The investigation began about three years ago, when health officials sought to finally solve the mysterious deaths that have been plaguing a region of Muzaffarpur, India for over 20 years. In this region, around mid-May, panicked parents showed up at hospitals with sickened children. The children, they reported, were seemingly healthy, but had woken up in the night screaming. The children then suffered seizures and slipped into comas. The fatality rate was an alarming 40 percent.
“It was a very intense situation, because we witnessed children dying in front of our eyes every day, as soon as they arrived at the hospital,” said Dr. Rajesh Yadav, the lead investigator. Of the parents, Dr. Yadav said, “They were in a kind of panic. Their children were dying, and it was an unknown thing.”

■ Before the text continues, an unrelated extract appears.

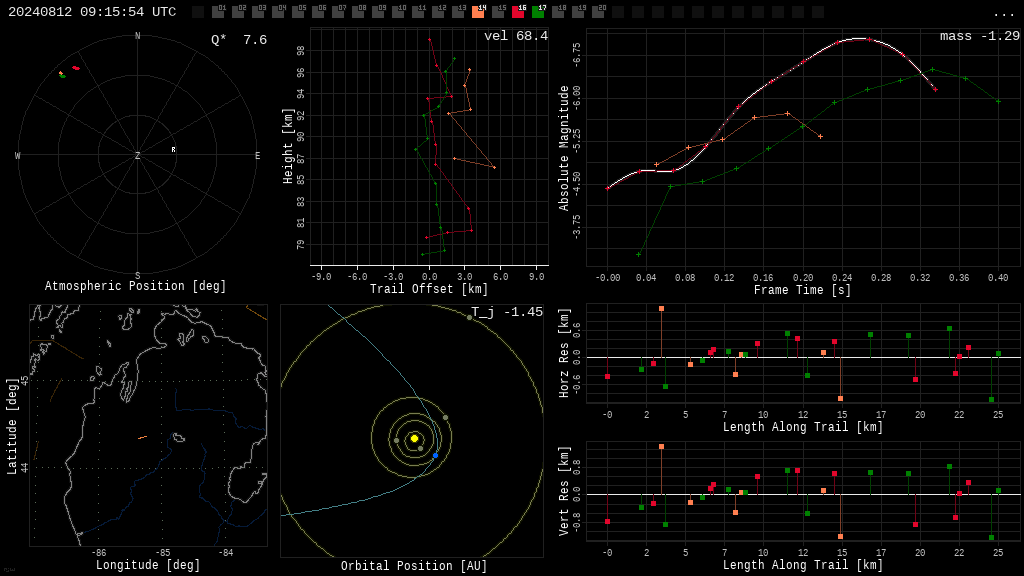Click the timestamp 20240812 09:15:54 UTC
Viewport: 1024px width, 576px height.
tap(92, 12)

The deaths were mysterious in more ways than one. For instance, there was no evidence that the children were infected with any pathogens. In particular, the children had no signs of fever or elevated white blood count - hallmarks of infections. Furthermore, the deaths seemed to be isolated. That is, within a single household, siblings were usually not affected. This supported a culprit other than a contagious pathogen.

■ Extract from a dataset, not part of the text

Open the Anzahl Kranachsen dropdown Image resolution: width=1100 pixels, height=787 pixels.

Over the span of three years, Dr. Yadav observed several important clues in the affected children. The first involved the low blood sugar levels in the children. Some of the affected had severely glucose levels, and those children were more than twice as likely to die. “It seemed to be a little signal,” said Padmini Srikantiah, a CDC epidemiologist and the study’s senior author. “One of the things we heard multiple times from the children’s mothers was that they didn’t really eat dinner properly.”

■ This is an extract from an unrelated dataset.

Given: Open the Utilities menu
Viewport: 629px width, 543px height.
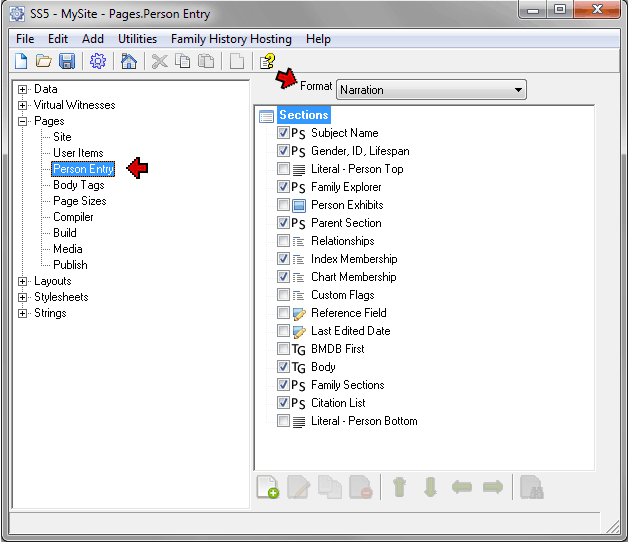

The team also drew crucial information from similar cases in the Caribbean, where children were also stricken with convulsions and brain swelling. In the Caribbean cases, the cause was attributed to consumption of the ackee fruit. This fruit contains hypoglycin, a toxin that inhibits glucose production.
The ackee fruit is not found in Muzaffarpur, India. But this region is known for producing abundant lychees.
Indeed, when the team tested lychees for hypoglycin, they found their smoking gun. As it turns out, many of the affected children were poor and consumed lychees on an empty stomach. With their glucose levels already low, the hypoglycin in lychees worsened the hypoglycemia. The children woke up in the night screaming because of acute brain swelling, and the seizures and comas are also because of hypoglycemia.
Once the cause was established, parents were educated on prevention and doctors were educated on treatment methods. The authors report that with these measures, the death toll dropped from hundreds of deaths per year to about 50 per year. The mystery, it seems, has been solved.